So much to agree with – especially in these times of attacks on schooling, teachers – especially as so many education systems of other countries seem much more “successful” than ours.
But much, so deep, is left-out… omitted from this particular if not exactly narrow analysis. Particularly people, persons – everyone: teachers and students – have no clear “presence” in this world. Presence: persons, thoughtful, development of the very nature of clarity over the course of the entire course, so it can enter students’ being… perhaps especially after the course is “over.”

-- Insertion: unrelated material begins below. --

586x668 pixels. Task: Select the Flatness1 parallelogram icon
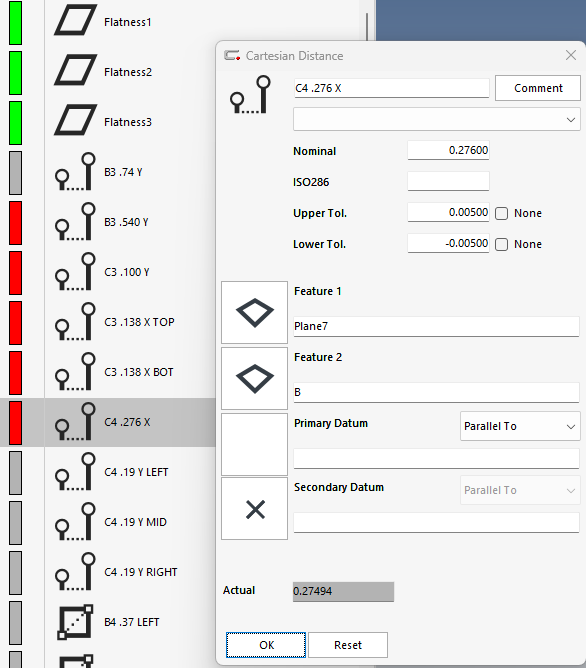75,20
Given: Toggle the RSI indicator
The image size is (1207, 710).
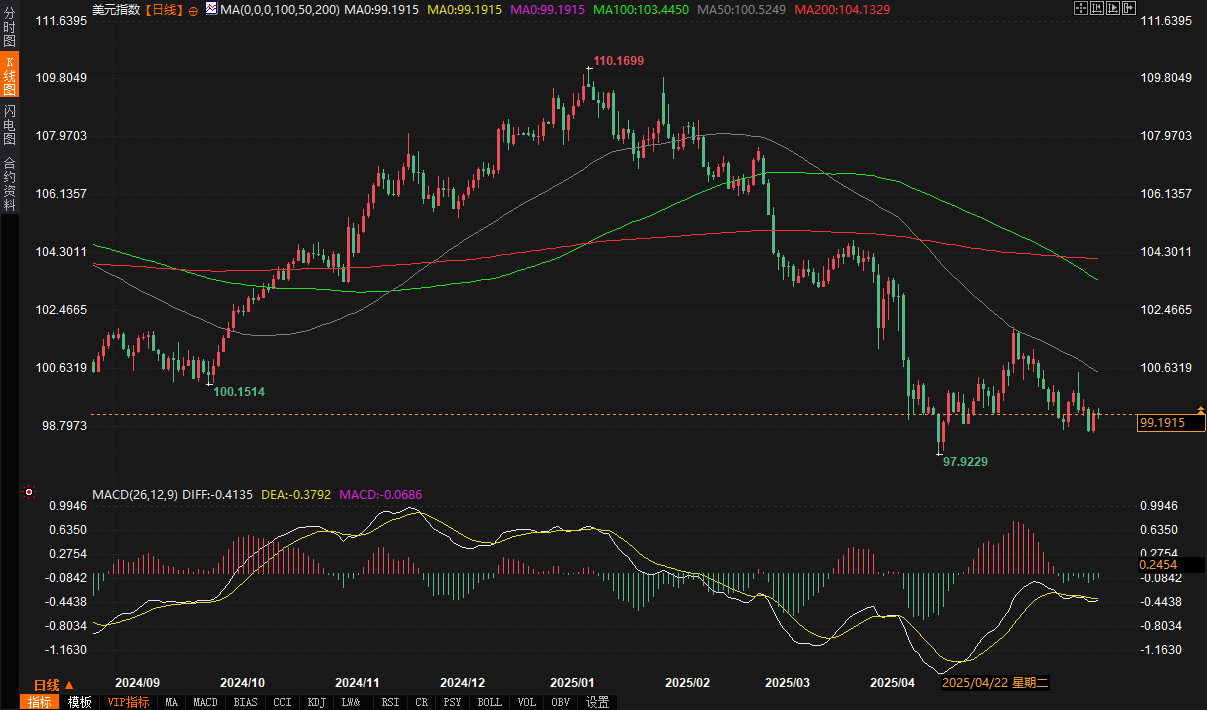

Here I’m quoting Freire – who I invoke in my book and course: “Teaching as Dialogue.” Freire’s major way-out of the power-pinch is Dialogue. And most of the educators who Freire-ise education invoke the term: but apparently only a few of us seriously explore and apply dialogue in our teaching-being.
I want to “touch” the futures of my students – I would love to be “remembered” as “inspiring” their futures. But much about “me” – a person – much about them being and becoming who they would be. Mostly the Freireians don’t seem to be “present” – strong, memorable… characters…who “remain” some places in “their” students’ ongoing thinking.
(Can I be remembered, have power without being very “oppressive” in their thinking? Am I “good enough” to deserve having some presence in their lives? Or is this just a “different” route to power and control from the past: more than inspiring “my” students to study and develop their own personal framings of… power and control.) Whew! (If Socrates only realized that his idea of dialogue was always to know all the “answers” to his question-ing!)
So: enough to begin/continue the study of Freire, amidst the facts of his being still inspiring me, most days as I teach, and am a teacher. Growing with my memories and appreciations of his work and thinking.
But a “true” dialogue? – a lifetime pursuit… and then some.
Why do so many teachers invoke their anti-politics, even as they (don’t find themselves) don’t enrich their own teaching in the practicings of dialogue?